In the 1950s America just ended World War II and was about to start the Cold War. During this time America went through a phase where they saw a classes society and anyone who thrented this premise was censored. The biggest item to be censored during this time was literature. If a book led to a wariness of difference, of dissent; almost any criticism of the status quo could be interpreted by someone as an attempt to subvert the "American way of life" (CITATION), and once that book was deemed unacceptable it was banned. America went through a phase where anything that could offend someone or someone's beliefs became banned. Ray Bradbury illustrates perfectly in his book, what would happen if we let this censorship get too far. Not only is the public censoring books, but with the invention of the television and its integration into homes, censoring became even easier. People believed what was on the television and could easily influenced people to believe in a certain ideology. Ray Bradbury feared the worst when it came to television he was quoted The television is 'real'.

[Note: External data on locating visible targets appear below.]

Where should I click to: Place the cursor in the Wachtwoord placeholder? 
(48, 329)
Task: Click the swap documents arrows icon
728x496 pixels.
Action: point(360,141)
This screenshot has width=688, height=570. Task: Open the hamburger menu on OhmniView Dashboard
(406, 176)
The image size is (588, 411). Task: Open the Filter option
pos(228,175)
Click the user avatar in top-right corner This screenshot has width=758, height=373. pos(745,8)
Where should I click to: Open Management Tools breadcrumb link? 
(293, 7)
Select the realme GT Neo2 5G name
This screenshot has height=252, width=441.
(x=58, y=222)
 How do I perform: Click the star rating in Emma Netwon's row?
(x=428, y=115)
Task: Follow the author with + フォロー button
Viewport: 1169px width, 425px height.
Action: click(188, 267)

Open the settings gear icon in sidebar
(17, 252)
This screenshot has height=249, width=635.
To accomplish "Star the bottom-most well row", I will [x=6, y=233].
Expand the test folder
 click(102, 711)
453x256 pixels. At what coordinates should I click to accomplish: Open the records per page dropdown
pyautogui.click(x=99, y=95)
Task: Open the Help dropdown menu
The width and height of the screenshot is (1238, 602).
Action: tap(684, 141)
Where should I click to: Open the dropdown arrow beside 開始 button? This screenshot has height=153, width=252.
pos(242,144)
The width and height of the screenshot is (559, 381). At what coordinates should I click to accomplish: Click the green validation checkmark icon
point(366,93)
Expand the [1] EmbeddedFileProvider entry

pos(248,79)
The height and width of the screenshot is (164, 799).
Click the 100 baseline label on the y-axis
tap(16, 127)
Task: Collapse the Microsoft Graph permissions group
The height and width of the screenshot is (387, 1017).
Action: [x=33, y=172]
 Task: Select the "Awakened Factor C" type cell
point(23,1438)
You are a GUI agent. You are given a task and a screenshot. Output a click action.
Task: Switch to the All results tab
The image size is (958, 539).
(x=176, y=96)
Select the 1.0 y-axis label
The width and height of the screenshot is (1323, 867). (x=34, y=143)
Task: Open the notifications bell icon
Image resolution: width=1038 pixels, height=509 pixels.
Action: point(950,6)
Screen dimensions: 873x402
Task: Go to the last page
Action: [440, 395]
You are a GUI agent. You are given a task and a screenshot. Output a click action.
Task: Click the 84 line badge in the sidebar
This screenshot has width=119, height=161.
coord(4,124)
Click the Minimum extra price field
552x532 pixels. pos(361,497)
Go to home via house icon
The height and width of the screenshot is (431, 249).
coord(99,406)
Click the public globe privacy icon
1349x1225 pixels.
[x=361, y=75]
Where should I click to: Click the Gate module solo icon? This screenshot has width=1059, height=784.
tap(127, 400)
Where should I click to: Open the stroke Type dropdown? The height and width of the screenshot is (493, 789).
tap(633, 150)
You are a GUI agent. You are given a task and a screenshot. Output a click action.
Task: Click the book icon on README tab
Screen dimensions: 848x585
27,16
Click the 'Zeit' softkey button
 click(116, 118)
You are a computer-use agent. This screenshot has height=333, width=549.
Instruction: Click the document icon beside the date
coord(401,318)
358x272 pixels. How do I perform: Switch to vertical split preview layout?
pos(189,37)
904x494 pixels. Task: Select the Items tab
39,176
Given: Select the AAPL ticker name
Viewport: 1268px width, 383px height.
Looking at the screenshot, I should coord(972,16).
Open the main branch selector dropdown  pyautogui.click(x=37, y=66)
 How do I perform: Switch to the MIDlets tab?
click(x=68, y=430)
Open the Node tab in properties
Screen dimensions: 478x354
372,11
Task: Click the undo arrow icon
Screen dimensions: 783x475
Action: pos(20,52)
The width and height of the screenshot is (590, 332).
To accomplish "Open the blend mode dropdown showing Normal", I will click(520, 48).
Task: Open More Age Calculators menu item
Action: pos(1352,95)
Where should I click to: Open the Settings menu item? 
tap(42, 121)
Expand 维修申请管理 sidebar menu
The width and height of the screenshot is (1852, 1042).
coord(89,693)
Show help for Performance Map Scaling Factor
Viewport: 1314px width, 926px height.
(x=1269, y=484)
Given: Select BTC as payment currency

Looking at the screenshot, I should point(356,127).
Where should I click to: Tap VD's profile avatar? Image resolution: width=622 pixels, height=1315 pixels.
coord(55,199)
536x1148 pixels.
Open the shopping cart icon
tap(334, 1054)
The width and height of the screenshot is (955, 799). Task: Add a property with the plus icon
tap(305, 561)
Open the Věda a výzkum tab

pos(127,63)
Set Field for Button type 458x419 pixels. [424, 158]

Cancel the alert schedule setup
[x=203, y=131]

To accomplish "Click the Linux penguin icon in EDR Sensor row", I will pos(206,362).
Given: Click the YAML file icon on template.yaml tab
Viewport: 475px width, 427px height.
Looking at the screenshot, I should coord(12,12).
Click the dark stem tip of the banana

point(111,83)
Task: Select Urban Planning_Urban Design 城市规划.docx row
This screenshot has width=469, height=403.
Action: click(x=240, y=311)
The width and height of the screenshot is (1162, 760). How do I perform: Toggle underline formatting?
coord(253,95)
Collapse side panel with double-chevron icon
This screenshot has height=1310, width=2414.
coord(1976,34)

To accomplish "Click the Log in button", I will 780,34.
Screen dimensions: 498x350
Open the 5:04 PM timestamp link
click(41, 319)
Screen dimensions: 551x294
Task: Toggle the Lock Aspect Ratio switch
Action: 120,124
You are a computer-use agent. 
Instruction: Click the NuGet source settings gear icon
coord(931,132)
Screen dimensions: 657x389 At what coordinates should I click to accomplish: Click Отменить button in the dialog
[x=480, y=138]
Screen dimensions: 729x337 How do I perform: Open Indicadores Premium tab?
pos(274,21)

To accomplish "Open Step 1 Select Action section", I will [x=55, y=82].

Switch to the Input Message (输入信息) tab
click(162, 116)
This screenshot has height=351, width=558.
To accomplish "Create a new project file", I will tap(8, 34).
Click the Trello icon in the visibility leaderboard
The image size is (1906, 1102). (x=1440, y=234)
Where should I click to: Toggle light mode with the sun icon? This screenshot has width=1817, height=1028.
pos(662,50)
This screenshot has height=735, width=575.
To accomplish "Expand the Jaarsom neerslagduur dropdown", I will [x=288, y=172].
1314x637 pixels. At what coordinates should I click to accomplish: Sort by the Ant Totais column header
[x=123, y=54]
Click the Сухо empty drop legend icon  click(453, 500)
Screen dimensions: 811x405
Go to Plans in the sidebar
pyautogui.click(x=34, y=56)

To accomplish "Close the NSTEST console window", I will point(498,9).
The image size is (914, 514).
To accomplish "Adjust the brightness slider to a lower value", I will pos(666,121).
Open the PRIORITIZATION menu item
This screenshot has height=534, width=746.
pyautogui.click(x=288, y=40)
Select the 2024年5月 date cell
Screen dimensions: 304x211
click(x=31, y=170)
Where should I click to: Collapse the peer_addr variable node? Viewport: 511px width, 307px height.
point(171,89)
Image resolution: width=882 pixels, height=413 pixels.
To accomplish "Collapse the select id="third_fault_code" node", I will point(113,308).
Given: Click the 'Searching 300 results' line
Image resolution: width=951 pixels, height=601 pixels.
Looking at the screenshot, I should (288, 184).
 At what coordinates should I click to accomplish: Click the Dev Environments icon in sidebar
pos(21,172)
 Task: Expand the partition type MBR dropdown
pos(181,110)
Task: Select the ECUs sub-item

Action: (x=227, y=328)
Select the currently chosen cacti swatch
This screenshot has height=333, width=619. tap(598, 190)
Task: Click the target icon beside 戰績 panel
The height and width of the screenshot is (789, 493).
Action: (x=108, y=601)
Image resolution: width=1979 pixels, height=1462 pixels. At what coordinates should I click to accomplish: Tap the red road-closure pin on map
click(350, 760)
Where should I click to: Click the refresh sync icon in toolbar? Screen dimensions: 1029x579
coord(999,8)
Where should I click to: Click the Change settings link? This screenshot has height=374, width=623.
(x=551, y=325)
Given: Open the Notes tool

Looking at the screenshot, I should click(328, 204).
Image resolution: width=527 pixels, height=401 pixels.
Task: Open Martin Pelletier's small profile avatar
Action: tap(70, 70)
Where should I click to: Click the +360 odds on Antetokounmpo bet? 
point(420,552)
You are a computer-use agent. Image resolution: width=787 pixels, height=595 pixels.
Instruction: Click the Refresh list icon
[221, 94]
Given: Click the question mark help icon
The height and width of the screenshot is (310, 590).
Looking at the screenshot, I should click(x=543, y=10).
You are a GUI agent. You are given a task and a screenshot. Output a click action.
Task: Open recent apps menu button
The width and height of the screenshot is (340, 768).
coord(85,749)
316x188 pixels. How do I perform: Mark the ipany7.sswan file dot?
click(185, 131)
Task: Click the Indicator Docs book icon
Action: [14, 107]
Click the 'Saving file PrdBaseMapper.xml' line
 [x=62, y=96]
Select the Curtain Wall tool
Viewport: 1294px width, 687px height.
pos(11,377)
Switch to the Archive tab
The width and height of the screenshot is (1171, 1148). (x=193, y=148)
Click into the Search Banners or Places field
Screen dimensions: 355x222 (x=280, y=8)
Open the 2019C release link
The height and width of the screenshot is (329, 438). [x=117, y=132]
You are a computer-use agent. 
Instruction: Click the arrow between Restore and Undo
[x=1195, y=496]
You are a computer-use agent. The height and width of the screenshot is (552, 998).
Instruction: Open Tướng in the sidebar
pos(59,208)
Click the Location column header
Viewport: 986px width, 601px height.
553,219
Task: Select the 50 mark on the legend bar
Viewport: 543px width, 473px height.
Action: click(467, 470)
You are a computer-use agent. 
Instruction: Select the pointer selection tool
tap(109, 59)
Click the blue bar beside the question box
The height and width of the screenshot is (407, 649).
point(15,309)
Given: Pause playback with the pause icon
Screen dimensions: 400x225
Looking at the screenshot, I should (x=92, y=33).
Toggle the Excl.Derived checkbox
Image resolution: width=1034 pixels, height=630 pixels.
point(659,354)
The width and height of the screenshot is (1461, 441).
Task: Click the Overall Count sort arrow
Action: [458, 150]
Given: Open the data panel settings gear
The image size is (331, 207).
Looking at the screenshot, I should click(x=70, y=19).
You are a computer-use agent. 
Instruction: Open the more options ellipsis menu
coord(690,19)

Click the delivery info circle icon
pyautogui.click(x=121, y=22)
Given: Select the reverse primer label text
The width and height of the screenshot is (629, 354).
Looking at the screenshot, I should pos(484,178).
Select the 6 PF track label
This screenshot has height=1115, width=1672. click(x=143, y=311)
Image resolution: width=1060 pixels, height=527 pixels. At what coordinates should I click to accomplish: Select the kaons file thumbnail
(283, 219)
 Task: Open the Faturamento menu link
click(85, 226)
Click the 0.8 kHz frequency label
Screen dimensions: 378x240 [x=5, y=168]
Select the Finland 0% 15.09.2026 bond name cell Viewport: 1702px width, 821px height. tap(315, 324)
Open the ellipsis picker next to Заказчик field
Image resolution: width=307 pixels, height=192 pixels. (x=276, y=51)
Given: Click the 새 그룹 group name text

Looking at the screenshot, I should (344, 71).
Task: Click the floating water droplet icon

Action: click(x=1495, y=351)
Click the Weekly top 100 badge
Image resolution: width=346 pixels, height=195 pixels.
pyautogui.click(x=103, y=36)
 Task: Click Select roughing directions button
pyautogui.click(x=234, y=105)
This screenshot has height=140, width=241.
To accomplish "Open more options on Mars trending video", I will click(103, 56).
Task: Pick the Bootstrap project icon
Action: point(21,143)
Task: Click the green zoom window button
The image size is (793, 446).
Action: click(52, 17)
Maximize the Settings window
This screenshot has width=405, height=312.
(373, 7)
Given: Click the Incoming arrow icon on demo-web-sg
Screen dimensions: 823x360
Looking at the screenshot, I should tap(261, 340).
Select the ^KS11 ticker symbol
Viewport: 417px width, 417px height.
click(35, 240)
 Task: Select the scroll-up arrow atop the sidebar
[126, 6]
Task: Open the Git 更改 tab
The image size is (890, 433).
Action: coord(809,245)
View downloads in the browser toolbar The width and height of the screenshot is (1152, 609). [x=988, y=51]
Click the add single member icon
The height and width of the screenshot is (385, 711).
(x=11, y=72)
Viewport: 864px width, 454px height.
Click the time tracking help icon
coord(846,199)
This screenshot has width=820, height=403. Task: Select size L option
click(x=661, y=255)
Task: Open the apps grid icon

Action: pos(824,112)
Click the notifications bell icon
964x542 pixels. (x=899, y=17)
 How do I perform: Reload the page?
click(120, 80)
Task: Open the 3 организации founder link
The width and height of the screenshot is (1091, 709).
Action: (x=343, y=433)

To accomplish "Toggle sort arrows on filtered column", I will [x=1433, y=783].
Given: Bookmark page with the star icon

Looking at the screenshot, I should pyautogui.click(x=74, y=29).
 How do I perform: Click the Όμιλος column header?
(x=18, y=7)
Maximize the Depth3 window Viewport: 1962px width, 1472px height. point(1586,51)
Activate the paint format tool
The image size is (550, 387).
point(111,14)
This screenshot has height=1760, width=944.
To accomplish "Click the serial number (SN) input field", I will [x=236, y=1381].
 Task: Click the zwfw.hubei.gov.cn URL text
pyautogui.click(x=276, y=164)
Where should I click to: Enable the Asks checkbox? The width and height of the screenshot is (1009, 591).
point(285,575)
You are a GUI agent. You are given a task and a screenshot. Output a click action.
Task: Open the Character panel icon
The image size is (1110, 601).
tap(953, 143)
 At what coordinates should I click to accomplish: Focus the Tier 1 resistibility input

It is immediate, it has dimension. It tells you what to think and blasts it in. It must be right. It seems so right. It rushes you on so quickly to its own conclusions your mind hasn't time to protest, 'What nonsense!'. (Ray Bradbury) He was terrified the world was going to become conforming non-thinking citizens, and that is what he illustrates in Fahrenheit 451. FAhrenheit 451 shows readers how terrible censorship and mindless conformity is. Bradbury uses artificial stimulus, such as the television and the radio, to show the reader how isolated the public is and how their minds are being controlled by this government of the twenty-first century. It's what Ray Bradbury feared the most, so he showed the most extreme example in Fahrenheit 451 to scare people. An example of censorship and the effects of television in Fahrenheit 451 is, the three-walled television in Guy Montag's living room. His wife, Mildred, watches TV all day and soaks up all the mindless programming and propaganda being fed to her. She has lost almost all of her short-term memory because of this. In one scene Mildred is asked about something that happens in a TV show she's watching and she cannot remember what is going on, even though less than a few minutes have passed. She also displays this behavior when Montag asks her to get him some aspirin when he has a headache. After she leaves the room, she returns without the aspirin and any remembrance of Montag's request.